**TASK**
Convert the records below into a JSON list of strings, with one string for each line and blank lines omitted. Include every line of every record.
..........
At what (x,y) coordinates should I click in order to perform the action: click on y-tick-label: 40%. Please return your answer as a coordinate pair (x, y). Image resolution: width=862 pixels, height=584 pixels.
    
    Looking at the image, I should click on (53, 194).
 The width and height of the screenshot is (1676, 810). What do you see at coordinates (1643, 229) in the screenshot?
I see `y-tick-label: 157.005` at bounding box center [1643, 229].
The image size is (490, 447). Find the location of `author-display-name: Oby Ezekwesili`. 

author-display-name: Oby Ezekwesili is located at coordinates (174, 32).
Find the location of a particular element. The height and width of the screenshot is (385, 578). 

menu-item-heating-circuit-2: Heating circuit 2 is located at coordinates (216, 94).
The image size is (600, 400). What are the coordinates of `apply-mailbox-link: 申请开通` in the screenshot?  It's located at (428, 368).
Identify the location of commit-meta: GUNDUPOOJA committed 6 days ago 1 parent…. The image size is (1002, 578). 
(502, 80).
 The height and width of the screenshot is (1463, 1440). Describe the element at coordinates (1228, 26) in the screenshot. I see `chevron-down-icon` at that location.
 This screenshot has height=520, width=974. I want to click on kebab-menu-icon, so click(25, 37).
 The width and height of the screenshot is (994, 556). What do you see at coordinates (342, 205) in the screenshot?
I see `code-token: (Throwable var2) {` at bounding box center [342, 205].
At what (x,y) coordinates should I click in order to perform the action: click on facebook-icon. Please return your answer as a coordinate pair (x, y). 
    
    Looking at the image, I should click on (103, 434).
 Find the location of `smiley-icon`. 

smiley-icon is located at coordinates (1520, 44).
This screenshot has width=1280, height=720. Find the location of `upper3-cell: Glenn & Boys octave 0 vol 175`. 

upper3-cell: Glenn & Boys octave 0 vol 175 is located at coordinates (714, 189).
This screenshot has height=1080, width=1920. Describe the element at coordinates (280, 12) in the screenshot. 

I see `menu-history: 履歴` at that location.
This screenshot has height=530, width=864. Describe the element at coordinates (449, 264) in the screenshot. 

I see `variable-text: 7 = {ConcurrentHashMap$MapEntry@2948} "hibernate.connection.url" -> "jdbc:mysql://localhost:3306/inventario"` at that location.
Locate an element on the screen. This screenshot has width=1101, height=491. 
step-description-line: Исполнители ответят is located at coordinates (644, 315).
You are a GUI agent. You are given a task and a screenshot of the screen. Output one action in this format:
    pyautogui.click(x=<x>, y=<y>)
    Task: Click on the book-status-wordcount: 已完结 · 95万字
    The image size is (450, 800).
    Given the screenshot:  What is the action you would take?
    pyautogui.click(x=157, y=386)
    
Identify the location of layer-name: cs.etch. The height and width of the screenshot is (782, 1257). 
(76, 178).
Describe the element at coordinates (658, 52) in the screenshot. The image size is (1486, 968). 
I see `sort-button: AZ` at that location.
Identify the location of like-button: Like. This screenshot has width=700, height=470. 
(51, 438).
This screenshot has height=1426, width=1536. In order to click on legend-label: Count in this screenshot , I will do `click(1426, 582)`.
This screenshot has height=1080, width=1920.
..........
**WRITTEN SOLUTION**
[
  "At what (x,y) coordinates should I click in order to perform the action: click on y-tick-label: 40%. Please return your answer as a coordinate pair (x, y). Image resolution: width=862 pixels, height=584 pixels.",
  "    Looking at the image, I should click on (53, 194).",
  " The width and height of the screenshot is (1676, 810). What do you see at coordinates (1643, 229) in the screenshot?",
  "I see `y-tick-label: 157.005` at bounding box center [1643, 229].",
  "The image size is (490, 447). Find the location of `author-display-name: Oby Ezekwesili`. ",
  "author-display-name: Oby Ezekwesili is located at coordinates (174, 32).",
  "Find the location of a particular element. The height and width of the screenshot is (385, 578). ",
  "menu-item-heating-circuit-2: Heating circuit 2 is located at coordinates (216, 94).",
  "The image size is (600, 400). What are the coordinates of `apply-mailbox-link: 申请开通` in the screenshot?  It's located at (428, 368).",
  "Identify the location of commit-meta: GUNDUPOOJA committed 6 days ago 1 parent…. The image size is (1002, 578). ",
  "(502, 80).",
  " The height and width of the screenshot is (1463, 1440). Describe the element at coordinates (1228, 26) in the screenshot. I see `chevron-down-icon` at that location.",
  " This screenshot has height=520, width=974. I want to click on kebab-menu-icon, so click(25, 37).",
  " The width and height of the screenshot is (994, 556). What do you see at coordinates (342, 205) in the screenshot?",
  "I see `code-token: (Throwable var2) {` at bounding box center [342, 205].",
  "At what (x,y) coordinates should I click in order to perform the action: click on facebook-icon. Please return your answer as a coordinate pair (x, y). ",
  "    Looking at the image, I should click on (103, 434).",
  " Find the location of `smiley-icon`. ",
  "smiley-icon is located at coordinates (1520, 44).",
  "This screenshot has width=1280, height=720. Find the location of `upper3-cell: Glenn & Boys octave 0 vol 175`. ",
  "upper3-cell: Glenn & Boys octave 0 vol 175 is located at coordinates (714, 189).",
  "This screenshot has height=1080, width=1920. Describe the element at coordinates (280, 12) in the screenshot. ",
  "I see `menu-history: 履歴` at that location.",
  "This screenshot has height=530, width=864. Describe the element at coordinates (449, 264) in the screenshot. ",
  "I see `variable-text: 7 = {ConcurrentHashMap$MapEntry@2948} \"hibernate.connection.url\" -> \"jdbc:mysql://localhost:3306/inventario\"` at that location.",
  "Locate an element on the screen. This screenshot has width=1101, height=491. ",
  "step-description-line: Исполнители ответят is located at coordinates (644, 315).",
  "You are a GUI agent. You are given a task and a screenshot of the screen. Output one action in this format:",
  "    pyautogui.click(x=<x>, y=<y>)",
  "    Task: Click on the book-status-wordcount: 已完结 · 95万字",
  "    The image size is (450, 800).",
  "    Given the screenshot:  What is the action you would take?",
  "    pyautogui.click(x=157, y=386)",
  "Identify the location of layer-name: cs.etch. The height and width of the screenshot is (782, 1257). ",
  "(76, 178).",
  "Describe the element at coordinates (658, 52) in the screenshot. The image size is (1486, 968). ",
  "I see `sort-button: AZ` at that location.",
  "Identify the location of like-button: Like. This screenshot has width=700, height=470. ",
  "(51, 438).",
  "This screenshot has height=1426, width=1536. In order to click on legend-label: Count in this screenshot , I will do `click(1426, 582)`.",
  "This screenshot has height=1080, width=1920."
]